A memoir of growing up on the Prairies — and a pair of lucky shoes — has earned award-winning author Rudy Wiebe the 2007 Charles Taylor Prize.

Wiebe, 72, accepted the $25,000 prize for Of This Earth: A Mennonite Boyhood in the Boreal Forest at a luncheon ceremony in Toronto.

Noreen Taylor, founder of the Charles Taylor Prize for Non Fiction, with 2007 winner Rudy Wiebe. Noreen Taylor, founder of the Charles Taylor Prize for Non Fiction, with 2007 winner Rudy Wiebe.
(Tom Sandler/Charles Taylor Prize)

Wiebe's work outpolled John English's Citizen of the World: The Life of Pierre Elliott Trudeau, Volume One: 1919-1968; and Ross King's The Judgment of Paris: The Revolutionary Decade that Gave the World Impressionism. Each of the finalists was presented a leather-bound copy of his book.

A three-member jury praised Wiebe's "spare and eloquent" prose and called Of This Earth an "evocative and moving memoir of his childhood in rural Saskatchewan" in which he "finds universal truths amidst an isolated, little-known community."

"I have to confess something: I had an unfair advantage," the Saskatchewan-born Wiebe said while accepting the annual literary non-fiction honour.

"The shoes I am wearing I bought in 1974 to go to Rideau Hall to receive the Governor General's Award … for The Temptations of Big Bear," the veteran novelist, short story writer and essayist said about his "lucky shoes" to laughter from the audience.

On a more serious note, Wiebe paid tribute to his wife and also to his immigrant parents who built a life in the isolated, mostly Mennonite community of Speedwell, Sask.

"My mother would have said: 'What do you want with such a book; who will read it? This unimportant family struggling in the bush — there's nothing particular about them,'" he said.

"Well, I can say to my mother now … this is what life in Canada is like."

Memoir reflects lives of many Canadians: Wiebe

Following the ceremony, Wiebe told CBC Arts Online that his memoir is a Canadian story that is representative of the lives of the many who venture to Canada to make a new life.

"Many Canadians have experiences exactly as this. Their parents, they came here as refugees or immigrants from somewhere else looking for better land, a better place to raise their families," he said.

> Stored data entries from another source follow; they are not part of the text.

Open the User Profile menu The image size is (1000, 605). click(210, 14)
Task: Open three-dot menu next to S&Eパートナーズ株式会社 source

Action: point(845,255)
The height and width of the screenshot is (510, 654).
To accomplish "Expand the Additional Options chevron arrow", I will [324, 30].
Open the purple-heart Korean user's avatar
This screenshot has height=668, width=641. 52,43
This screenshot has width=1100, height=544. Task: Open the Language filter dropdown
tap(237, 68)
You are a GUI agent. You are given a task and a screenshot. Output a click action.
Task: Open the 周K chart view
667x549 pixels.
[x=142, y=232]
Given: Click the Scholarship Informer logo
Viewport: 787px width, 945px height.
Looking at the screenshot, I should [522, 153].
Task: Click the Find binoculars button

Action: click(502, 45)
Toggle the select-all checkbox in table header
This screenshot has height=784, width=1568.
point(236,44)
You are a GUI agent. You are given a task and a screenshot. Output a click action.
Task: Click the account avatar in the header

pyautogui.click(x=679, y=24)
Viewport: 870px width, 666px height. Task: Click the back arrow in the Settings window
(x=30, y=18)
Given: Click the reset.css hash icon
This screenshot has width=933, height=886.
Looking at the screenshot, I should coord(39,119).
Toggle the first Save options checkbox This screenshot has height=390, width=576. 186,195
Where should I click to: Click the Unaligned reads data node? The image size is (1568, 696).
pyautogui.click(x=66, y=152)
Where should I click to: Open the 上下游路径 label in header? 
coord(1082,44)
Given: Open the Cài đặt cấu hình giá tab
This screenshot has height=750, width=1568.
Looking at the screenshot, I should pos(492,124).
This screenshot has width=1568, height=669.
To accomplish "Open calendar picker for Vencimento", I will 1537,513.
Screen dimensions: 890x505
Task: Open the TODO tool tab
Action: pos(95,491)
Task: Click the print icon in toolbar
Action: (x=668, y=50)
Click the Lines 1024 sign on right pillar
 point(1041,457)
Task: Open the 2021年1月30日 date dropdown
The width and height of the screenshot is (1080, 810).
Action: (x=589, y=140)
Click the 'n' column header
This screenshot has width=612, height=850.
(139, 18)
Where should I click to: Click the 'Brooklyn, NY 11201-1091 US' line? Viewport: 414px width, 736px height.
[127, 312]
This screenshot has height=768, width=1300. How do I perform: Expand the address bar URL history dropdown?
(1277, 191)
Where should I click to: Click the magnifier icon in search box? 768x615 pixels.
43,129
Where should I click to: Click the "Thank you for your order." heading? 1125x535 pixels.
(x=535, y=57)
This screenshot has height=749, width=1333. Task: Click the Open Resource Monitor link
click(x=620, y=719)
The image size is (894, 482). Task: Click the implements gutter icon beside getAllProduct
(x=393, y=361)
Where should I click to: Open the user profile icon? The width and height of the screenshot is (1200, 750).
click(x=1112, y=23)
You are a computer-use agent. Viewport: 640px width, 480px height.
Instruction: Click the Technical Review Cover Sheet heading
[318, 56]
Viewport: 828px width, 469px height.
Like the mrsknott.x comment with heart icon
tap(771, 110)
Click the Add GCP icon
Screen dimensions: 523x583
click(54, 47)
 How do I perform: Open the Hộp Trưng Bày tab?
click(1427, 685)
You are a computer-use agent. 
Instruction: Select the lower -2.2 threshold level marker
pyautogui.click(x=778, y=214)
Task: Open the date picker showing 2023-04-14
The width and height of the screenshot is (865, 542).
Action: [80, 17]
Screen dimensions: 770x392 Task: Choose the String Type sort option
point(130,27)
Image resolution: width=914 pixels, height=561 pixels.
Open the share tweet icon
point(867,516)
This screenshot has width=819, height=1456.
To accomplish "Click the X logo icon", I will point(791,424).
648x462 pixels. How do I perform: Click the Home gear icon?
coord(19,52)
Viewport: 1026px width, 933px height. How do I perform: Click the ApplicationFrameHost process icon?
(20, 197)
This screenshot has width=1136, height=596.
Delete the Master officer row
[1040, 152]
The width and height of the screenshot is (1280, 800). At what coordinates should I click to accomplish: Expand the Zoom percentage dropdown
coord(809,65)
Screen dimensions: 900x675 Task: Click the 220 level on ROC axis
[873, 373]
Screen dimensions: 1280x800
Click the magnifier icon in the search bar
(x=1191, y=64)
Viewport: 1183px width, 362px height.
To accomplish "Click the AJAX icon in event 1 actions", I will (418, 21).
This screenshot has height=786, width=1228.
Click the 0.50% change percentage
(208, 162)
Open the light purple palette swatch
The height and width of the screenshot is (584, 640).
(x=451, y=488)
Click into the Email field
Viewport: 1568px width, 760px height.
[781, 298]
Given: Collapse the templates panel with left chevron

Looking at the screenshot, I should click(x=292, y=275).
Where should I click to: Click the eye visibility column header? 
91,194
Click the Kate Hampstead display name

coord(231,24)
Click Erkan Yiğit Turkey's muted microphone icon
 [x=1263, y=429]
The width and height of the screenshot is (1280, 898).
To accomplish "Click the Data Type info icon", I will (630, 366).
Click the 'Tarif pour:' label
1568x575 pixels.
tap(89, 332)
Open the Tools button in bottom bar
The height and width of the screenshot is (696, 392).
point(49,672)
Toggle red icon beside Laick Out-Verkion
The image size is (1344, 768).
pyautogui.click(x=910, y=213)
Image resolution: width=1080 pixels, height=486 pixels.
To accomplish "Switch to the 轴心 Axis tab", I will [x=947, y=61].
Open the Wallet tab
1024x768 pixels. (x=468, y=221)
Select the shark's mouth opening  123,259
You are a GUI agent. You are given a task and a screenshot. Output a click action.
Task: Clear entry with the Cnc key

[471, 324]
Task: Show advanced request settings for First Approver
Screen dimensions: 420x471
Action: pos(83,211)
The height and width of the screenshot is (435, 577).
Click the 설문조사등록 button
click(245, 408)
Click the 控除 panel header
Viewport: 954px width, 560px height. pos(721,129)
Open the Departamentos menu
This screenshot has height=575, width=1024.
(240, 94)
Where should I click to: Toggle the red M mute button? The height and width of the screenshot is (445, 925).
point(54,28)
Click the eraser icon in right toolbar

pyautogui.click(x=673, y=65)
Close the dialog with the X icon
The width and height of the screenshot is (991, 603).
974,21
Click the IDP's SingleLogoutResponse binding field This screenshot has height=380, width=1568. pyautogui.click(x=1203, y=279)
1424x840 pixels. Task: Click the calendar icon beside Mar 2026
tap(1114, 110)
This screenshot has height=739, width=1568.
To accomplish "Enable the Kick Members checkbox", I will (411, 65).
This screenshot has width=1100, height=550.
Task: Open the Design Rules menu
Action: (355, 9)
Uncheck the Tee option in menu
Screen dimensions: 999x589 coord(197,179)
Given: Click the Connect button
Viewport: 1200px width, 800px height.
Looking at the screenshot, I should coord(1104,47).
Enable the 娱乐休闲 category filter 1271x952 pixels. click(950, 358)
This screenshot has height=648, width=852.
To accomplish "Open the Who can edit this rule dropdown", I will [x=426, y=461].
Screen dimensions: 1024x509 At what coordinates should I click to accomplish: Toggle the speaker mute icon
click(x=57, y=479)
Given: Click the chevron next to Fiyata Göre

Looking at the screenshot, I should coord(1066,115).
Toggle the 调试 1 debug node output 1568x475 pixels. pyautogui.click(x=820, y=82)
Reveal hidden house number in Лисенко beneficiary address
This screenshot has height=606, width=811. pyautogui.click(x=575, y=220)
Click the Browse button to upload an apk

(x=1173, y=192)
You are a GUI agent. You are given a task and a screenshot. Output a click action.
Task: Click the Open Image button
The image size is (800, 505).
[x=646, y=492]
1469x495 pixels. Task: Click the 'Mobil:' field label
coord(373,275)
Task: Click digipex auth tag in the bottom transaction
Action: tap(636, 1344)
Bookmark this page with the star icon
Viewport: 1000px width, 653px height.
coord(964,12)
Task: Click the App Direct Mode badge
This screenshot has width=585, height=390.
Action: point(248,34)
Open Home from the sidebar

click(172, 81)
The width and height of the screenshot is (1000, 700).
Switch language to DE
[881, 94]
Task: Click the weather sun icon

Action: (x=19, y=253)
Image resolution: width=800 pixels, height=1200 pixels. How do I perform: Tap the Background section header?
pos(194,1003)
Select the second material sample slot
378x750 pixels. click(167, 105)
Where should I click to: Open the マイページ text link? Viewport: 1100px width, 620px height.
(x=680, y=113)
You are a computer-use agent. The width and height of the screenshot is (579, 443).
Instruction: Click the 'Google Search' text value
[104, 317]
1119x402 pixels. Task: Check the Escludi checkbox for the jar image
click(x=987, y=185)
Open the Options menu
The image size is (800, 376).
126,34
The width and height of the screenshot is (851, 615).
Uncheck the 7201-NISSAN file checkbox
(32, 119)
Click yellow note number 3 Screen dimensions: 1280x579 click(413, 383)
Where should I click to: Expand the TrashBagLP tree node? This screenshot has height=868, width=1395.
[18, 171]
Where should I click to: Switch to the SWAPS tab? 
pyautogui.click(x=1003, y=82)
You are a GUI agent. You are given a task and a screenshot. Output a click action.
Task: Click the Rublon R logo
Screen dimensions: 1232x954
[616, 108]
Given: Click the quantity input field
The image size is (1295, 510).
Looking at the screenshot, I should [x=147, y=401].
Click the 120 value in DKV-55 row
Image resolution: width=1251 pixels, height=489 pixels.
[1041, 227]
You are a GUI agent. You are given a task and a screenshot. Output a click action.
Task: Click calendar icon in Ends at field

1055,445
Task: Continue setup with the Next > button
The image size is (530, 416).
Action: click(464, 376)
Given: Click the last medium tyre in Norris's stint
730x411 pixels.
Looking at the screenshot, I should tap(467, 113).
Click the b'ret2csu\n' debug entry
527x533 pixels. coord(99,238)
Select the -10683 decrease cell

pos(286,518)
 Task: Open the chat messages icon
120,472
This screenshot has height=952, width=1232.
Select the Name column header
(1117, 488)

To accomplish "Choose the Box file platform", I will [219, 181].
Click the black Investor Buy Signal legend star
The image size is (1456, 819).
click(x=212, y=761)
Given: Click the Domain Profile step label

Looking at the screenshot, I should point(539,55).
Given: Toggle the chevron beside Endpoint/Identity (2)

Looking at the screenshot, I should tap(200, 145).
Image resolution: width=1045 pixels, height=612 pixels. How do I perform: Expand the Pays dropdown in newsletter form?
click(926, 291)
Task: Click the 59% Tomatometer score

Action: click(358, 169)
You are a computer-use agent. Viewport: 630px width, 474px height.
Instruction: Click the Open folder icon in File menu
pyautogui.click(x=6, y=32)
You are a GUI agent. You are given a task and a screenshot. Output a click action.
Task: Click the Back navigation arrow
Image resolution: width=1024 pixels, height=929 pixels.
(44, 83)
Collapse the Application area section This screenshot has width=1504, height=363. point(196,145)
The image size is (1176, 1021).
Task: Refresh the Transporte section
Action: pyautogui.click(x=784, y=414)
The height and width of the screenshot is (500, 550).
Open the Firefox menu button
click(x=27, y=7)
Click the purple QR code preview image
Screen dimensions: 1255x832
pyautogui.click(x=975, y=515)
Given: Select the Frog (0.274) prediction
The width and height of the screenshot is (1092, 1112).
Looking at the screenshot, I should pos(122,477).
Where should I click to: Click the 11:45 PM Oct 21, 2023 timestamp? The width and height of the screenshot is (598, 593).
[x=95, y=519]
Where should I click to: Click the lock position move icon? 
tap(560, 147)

"More and more Canadians are like that. They're telling these stories in marvelous ways."

Wiebe, who was partially inspired to write his memoir as a way to share stories about his childhood with his grandchildren, largely relied on his own memories of his early years in Speedwell — which is now a cattle pasture where nobody lives, he said.

"I wanted it basically to be my own memory and not a combination of what we all though happened. Everybody's experience of particular event is different," he explained.

Photographs played vital role

A selection of family and community photos he gathered went a long way in jogging the writer's memories.

"Out of the photographs, you see things that you'd forgotten. And from those little details that are in the pictures, memories are triggered and verified and sometimes you write your story basically out of the picture," he said.

Each year, organizers of the Charles Taylor Prize recognize a Canadian writer who has written a book that "demonstrates a superb command of the English language, an elegance of style and a subtlety of thought and perception."

Established in memory of Canadian essayist, author and former Globe and Mail correspondent Charles Taylor, who died in 1997, the prize was originally awarded every other year. In 2004, the prize became an annual honour.